[Items listed in a dataset]
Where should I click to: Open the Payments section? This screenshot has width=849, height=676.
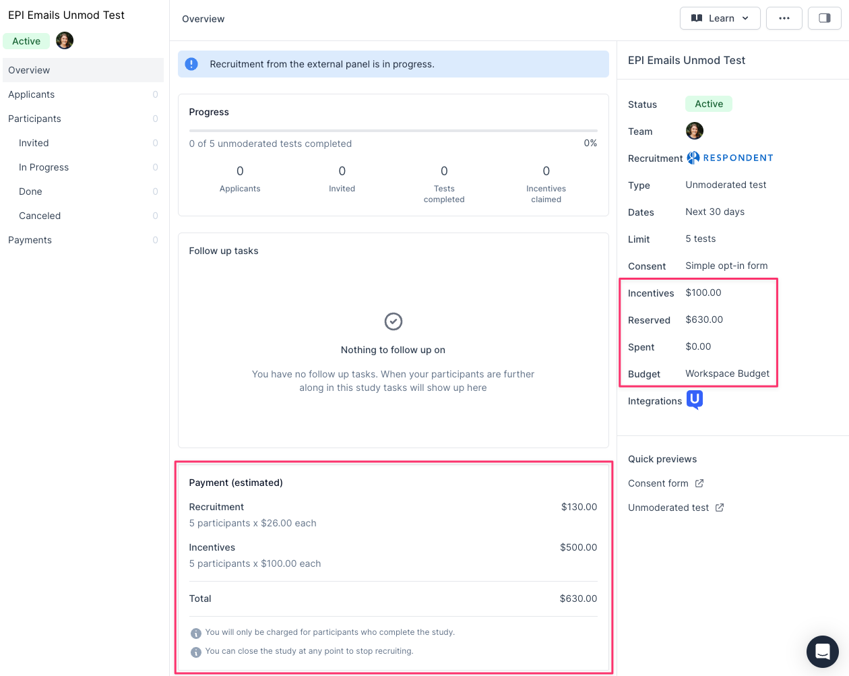tap(30, 240)

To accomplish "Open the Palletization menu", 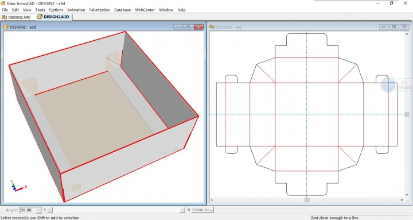I will coord(100,10).
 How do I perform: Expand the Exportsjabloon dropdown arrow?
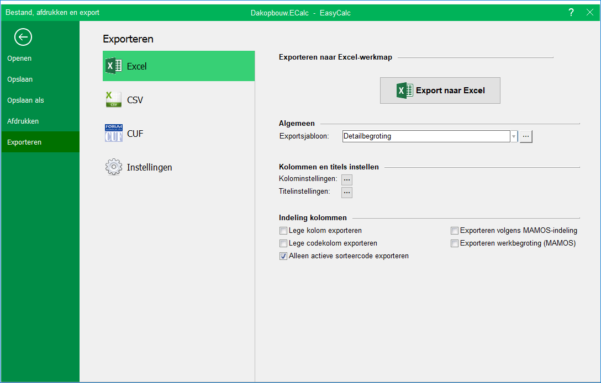[x=514, y=136]
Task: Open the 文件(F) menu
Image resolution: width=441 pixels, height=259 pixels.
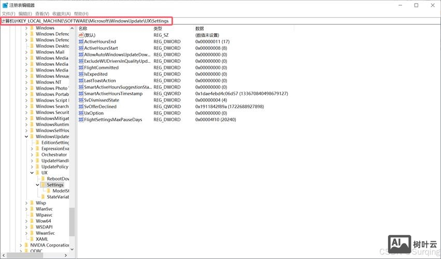Action: [x=9, y=13]
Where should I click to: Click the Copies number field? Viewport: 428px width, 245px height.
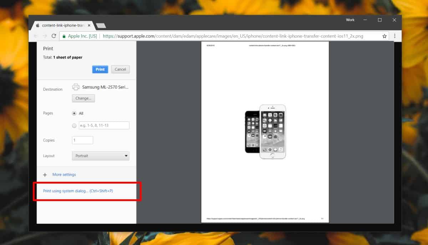pyautogui.click(x=82, y=140)
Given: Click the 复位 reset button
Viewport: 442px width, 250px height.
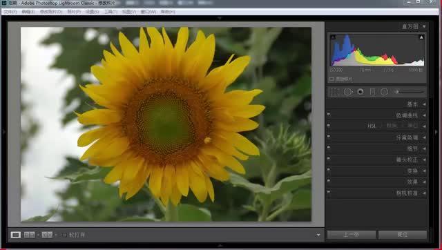Looking at the screenshot, I should pos(403,235).
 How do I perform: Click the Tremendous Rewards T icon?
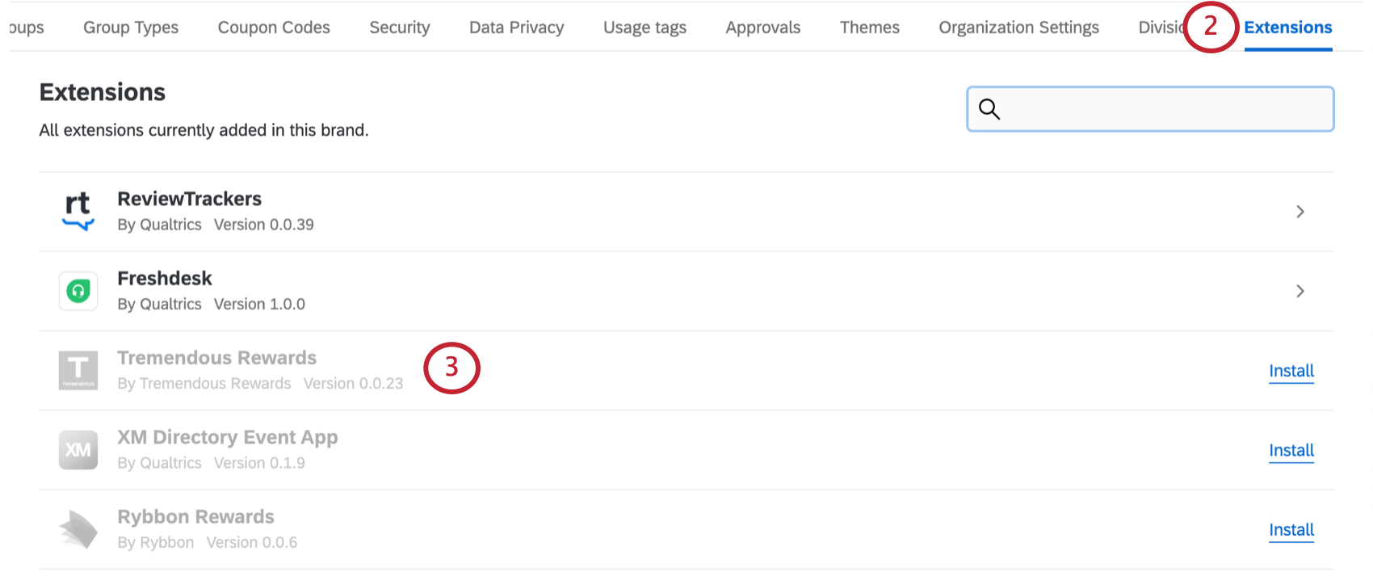pos(78,370)
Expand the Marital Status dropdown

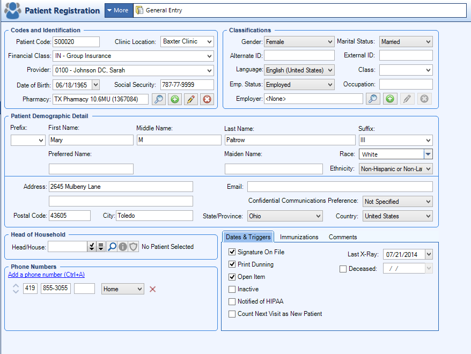[x=428, y=42]
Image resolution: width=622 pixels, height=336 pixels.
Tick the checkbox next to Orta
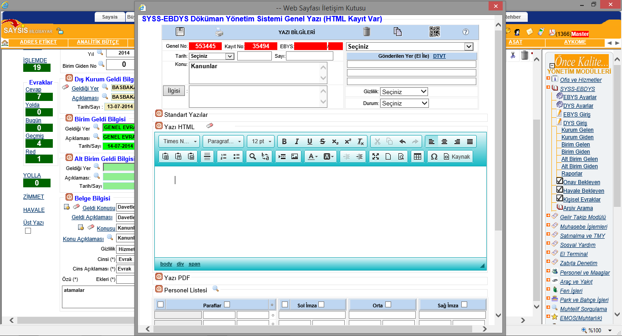point(388,305)
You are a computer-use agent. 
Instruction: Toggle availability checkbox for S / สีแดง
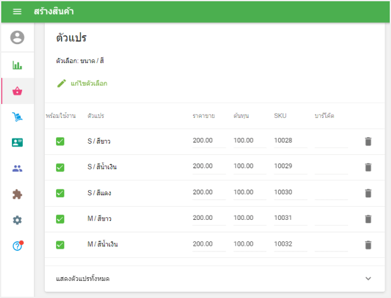point(60,193)

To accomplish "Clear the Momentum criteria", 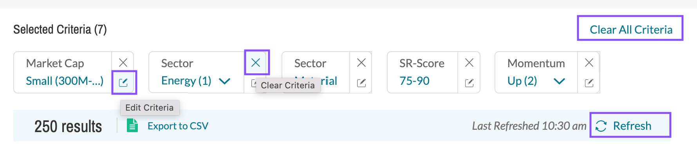I will pos(589,63).
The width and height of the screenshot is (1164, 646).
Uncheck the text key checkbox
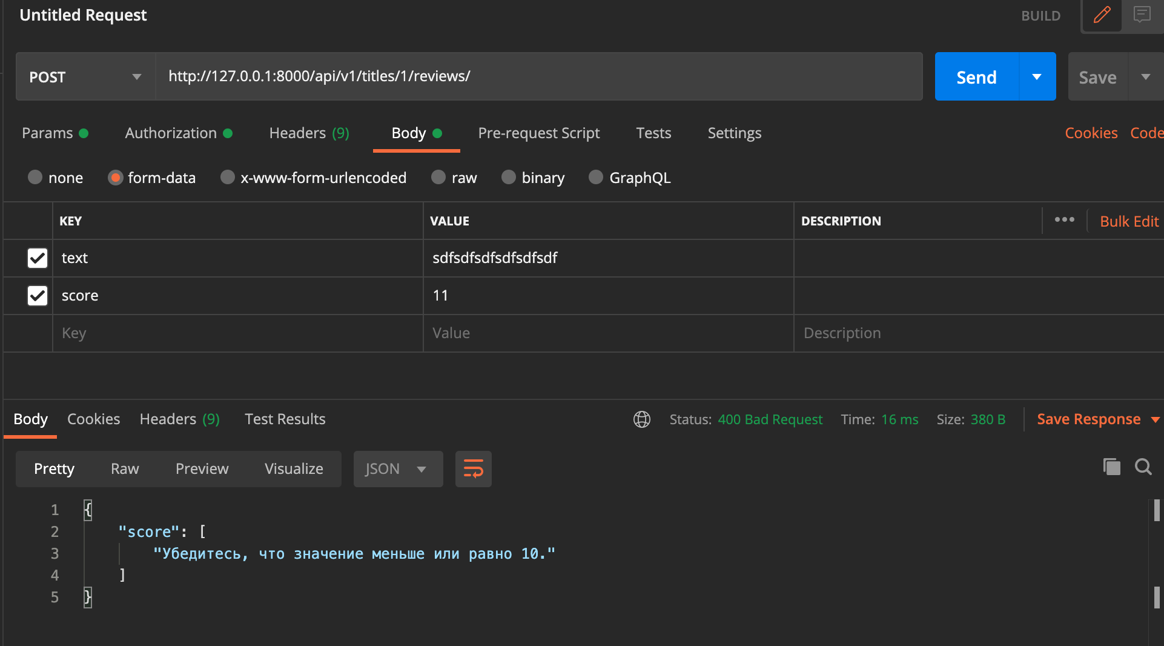[38, 258]
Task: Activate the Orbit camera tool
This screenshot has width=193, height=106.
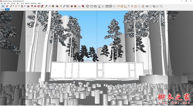Action: pos(57,6)
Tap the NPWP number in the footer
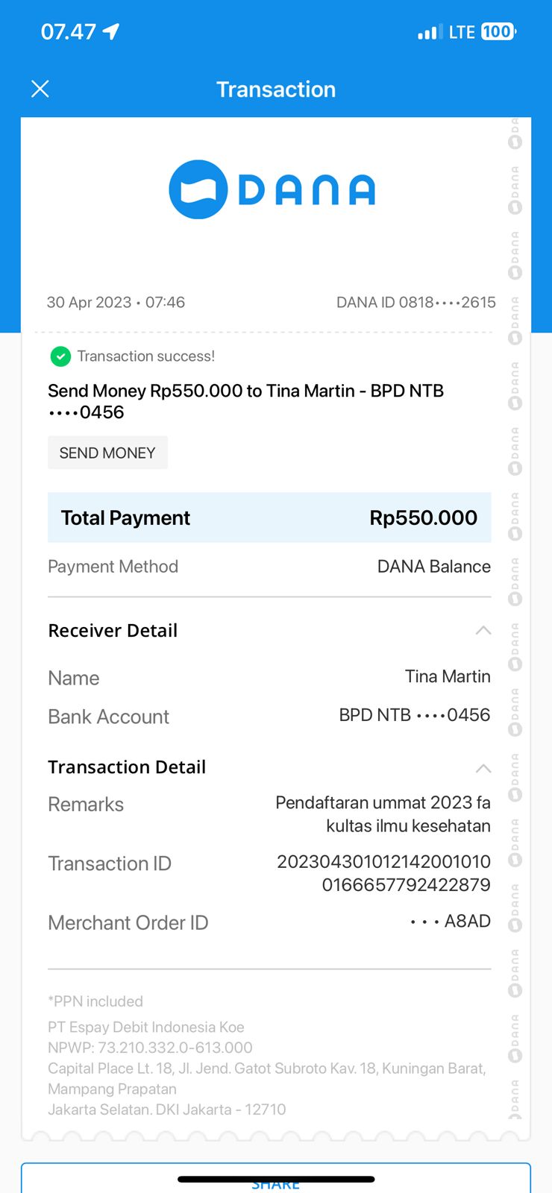The height and width of the screenshot is (1193, 552). click(150, 1048)
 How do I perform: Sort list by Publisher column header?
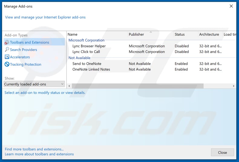pos(136,35)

- **Exercise directions**
Check each line of the entries above for the word "Task". List the ones that have it.

- **Reply**
Task: Open the 文件(F) menu
Task: Activate the Orbit camera tool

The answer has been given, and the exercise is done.